I would clean because I had to. I would use it as a chance to self-soothe, even to push myself creatively. (How to clean the very top of a soaring glass shower enclosure? Answer: Wrap Windex-soaked paper towels around the head of a Swiffer!) It was also a chance to introduce my children to the mysterious rituals of keeping house. For them, housework has mostly been invisible, something that happens magically while they’re at school. Thanks to my outsourcing, they believe, I sometimes think, that clothes wash themselves and beds make themselves, and floors and floorboards rid themselves of dust.

So I sent my cleaning lady a check (for four weeks, for the entire amount I would have paid her to come, and yes, if you can afford it, you should too). I looked up some spring-cleaning checklists online, found gloves and vinegar and baking soda, busted out the Pine-Sol, rounded up my kids and got to work.

On Day 1, the girls did not complain — at least not much — when we tackled the bathrooms. They moved everything off the bathroom counters, sprayed them, wiped them and cleaned the shower’s walls and the bathroom floor while I scrubbed the toilets. We played show tunes — they regaled me with “It’s a Hard-Knock Life” from “Annie” — and the time passed fast, and at the end of it, the bathroom sparkled. “Someday, you’ll do this in your own houses!” I told them, getting a little misty. They looked at me like the Lysol might have affected my brain. “No,” the younger one said, “we won’t.”

On Day 2, my older girl had online school. My younger one was mildly enthusiastic when I showed her how to sweep the kitchen floor and repeated Day 1’s counter-wiping. She was bemused when I told her to roll up the rugs and pile the chairs on the tabletops. She was not happy when I filled a bucket with warm, sudsy water, handed her a rag and told her to get to scrubbing. “Why are we doing this?” she moaned as I scrubbed alongside her. “It’ll just get dirty again!”

True. But I think there’s something rewarding about a job you can see, the tangible results of a floor that was dirty and isn’t anymore.

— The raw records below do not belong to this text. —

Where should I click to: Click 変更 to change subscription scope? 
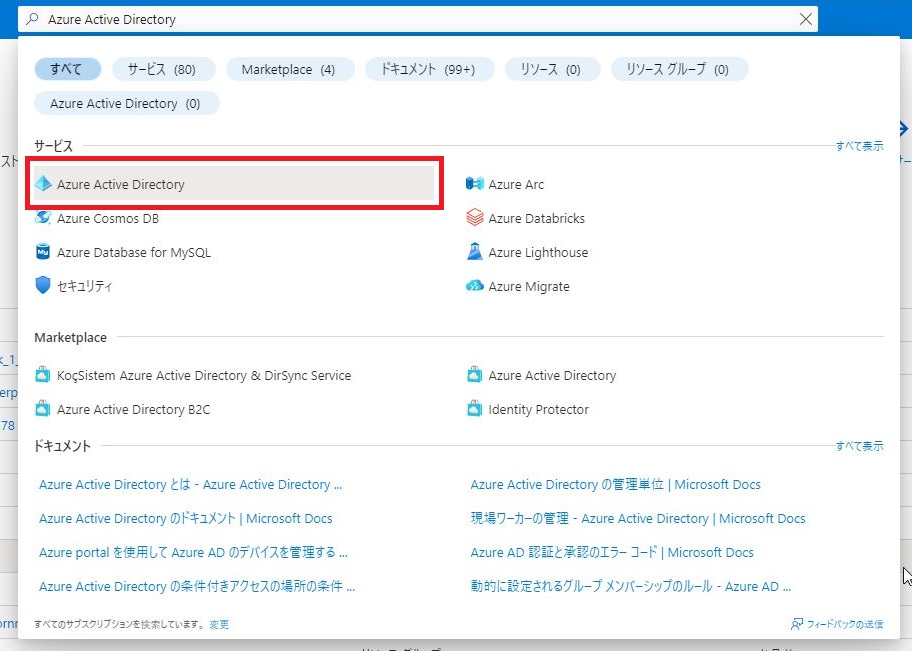(x=219, y=624)
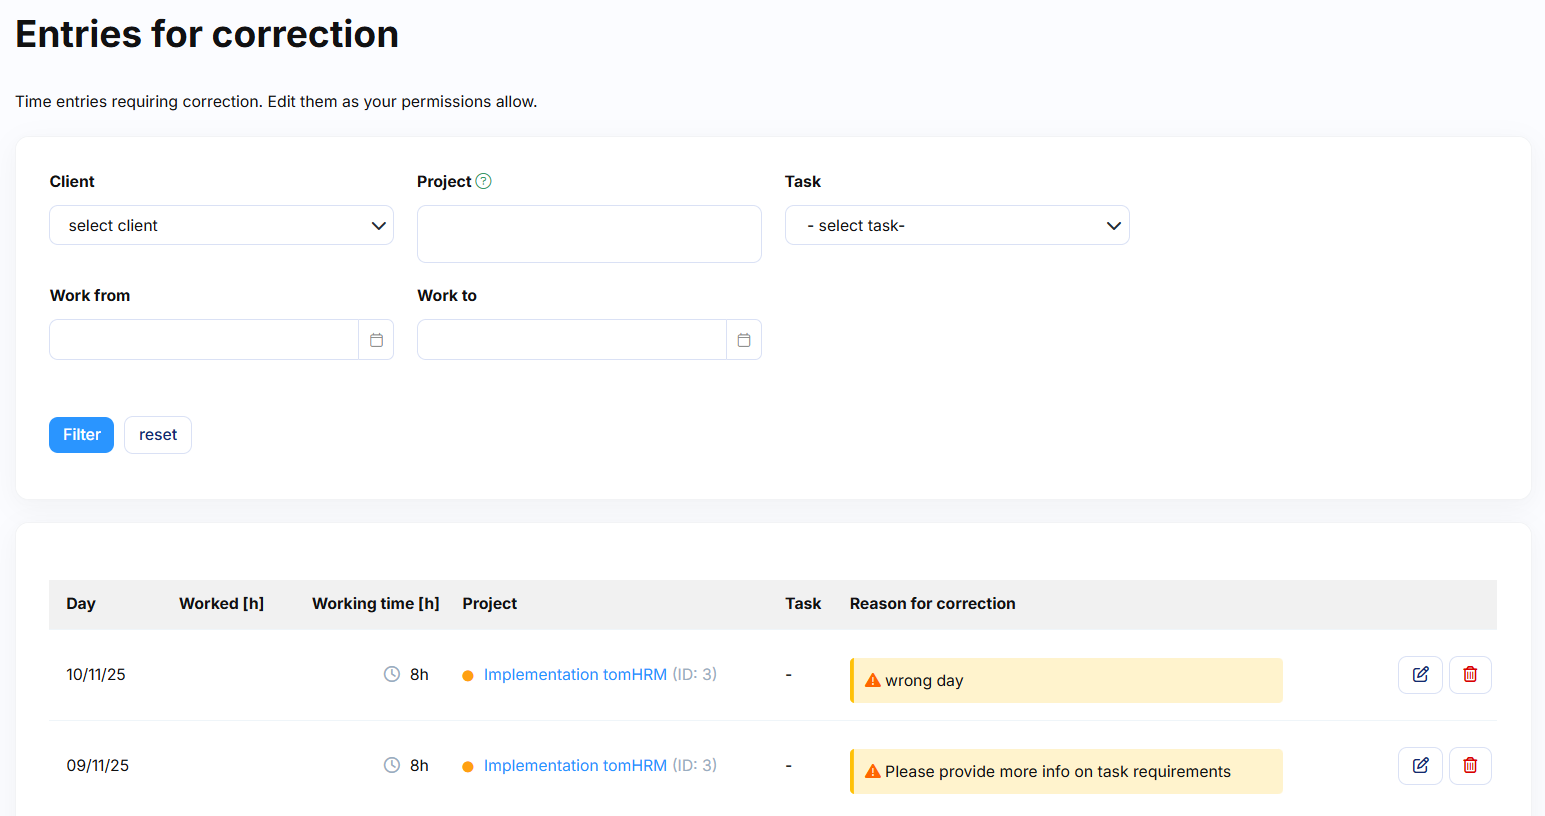Open the Work to calendar picker
This screenshot has height=816, width=1545.
pyautogui.click(x=744, y=340)
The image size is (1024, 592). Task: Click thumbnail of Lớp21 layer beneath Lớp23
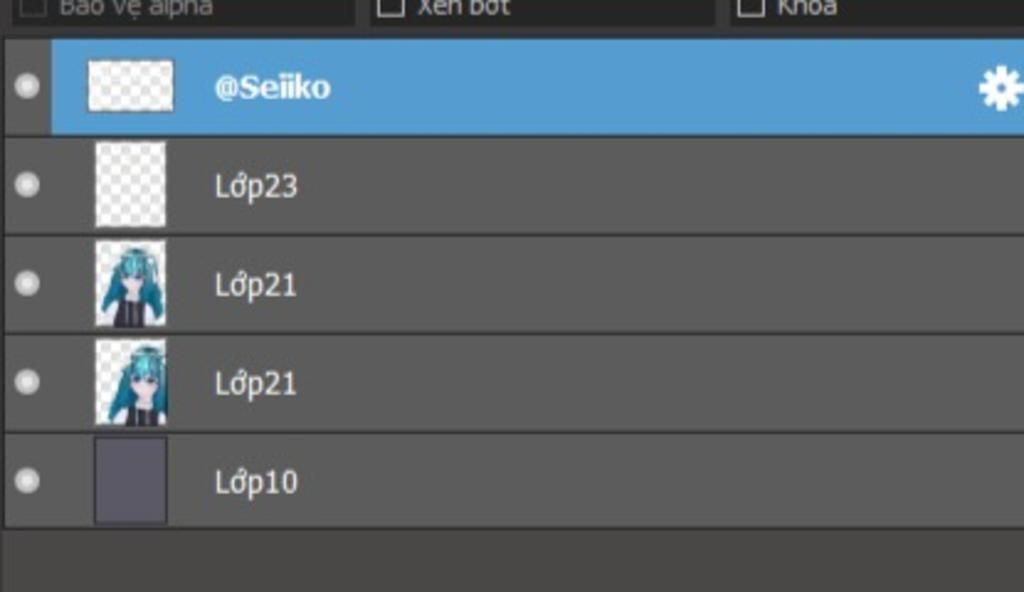(x=131, y=284)
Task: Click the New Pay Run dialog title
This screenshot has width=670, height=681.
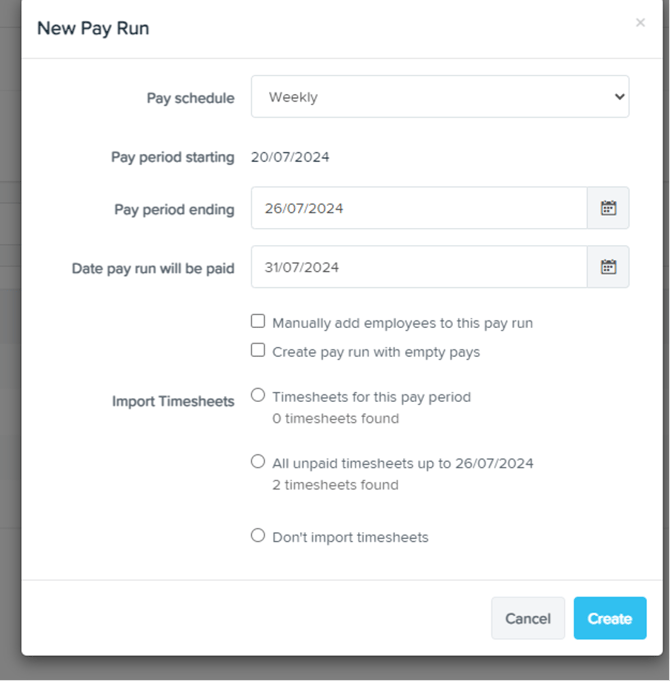Action: coord(93,28)
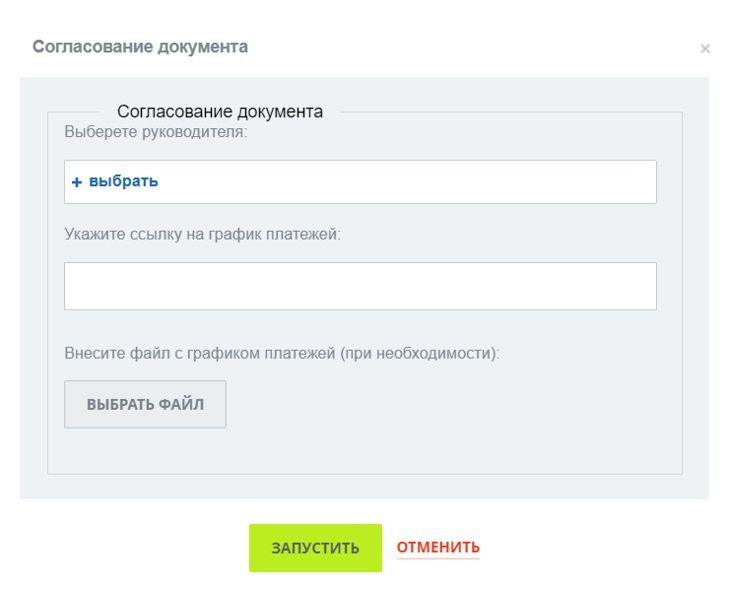
Task: Click the plus icon before выбрать
Action: click(x=77, y=182)
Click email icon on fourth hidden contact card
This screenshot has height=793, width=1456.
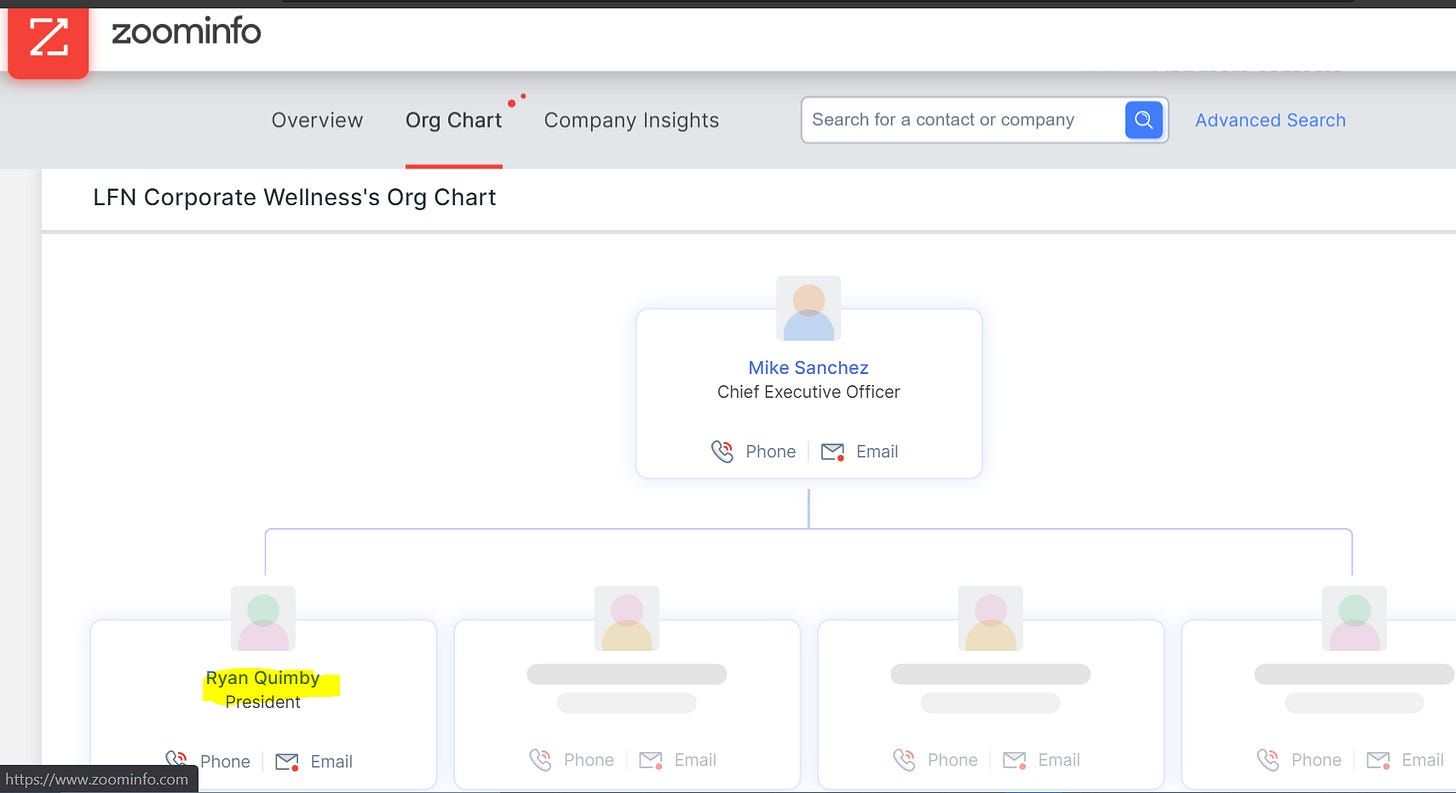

Not to mention the soothing nature of folding warm laundry or wiping down doorknobs and banisters and microwave doors, the way housework keeps you busy and leaves you tired.

There’s even some science behind the notion that cleaning can bring peace and that if you try to be mindful as you wash and fold, focusing, for example, on the feeling of the water or the smell of the soap, you’ll feel less anxious and more inspired.

Then of course, there’s the virus. If food is love, right now so is cleaning. Just as a loaf of fresh-baked challah on Friday night says “I’m keeping you fed and full with this warm, delicious work of my hands,” a freshly wiped toilet handle says basically the same thing, substituting “healthy” for “fed and full,” and “safe” for the warm and delicious part. There’s something rewarding about a household working in harmony, where everybody pitches in and finds ways to help. There’s also the gratifying knowledge that my 16-year-old, who’s scheduled to spend a month in New York City this summer, now knows how to do a load of laundry, how to iron, how to cook a bunch of basic meals and how to keep a bathroom clean. If we all survive, if New York City isn’t off-limits and summer isn’t canceled, she’ll be fine.

In the Days of the Virus, where sanitation has become a matter of survival, housework qualifies as a love language, a way of telling those closest to us “You matter" and “I see you” and “I care.”

And if a day of scrubbing and straightening leaves you, as it leaves me, too tired to fret about a president who didn’t do enough to prepare and now wants to pat himself on the back and talks about packing the pews at Easter, that’s good, too.

Jennifer Weiner is a contributing opinion writer and the author of the forthcoming novel “Big Summer.”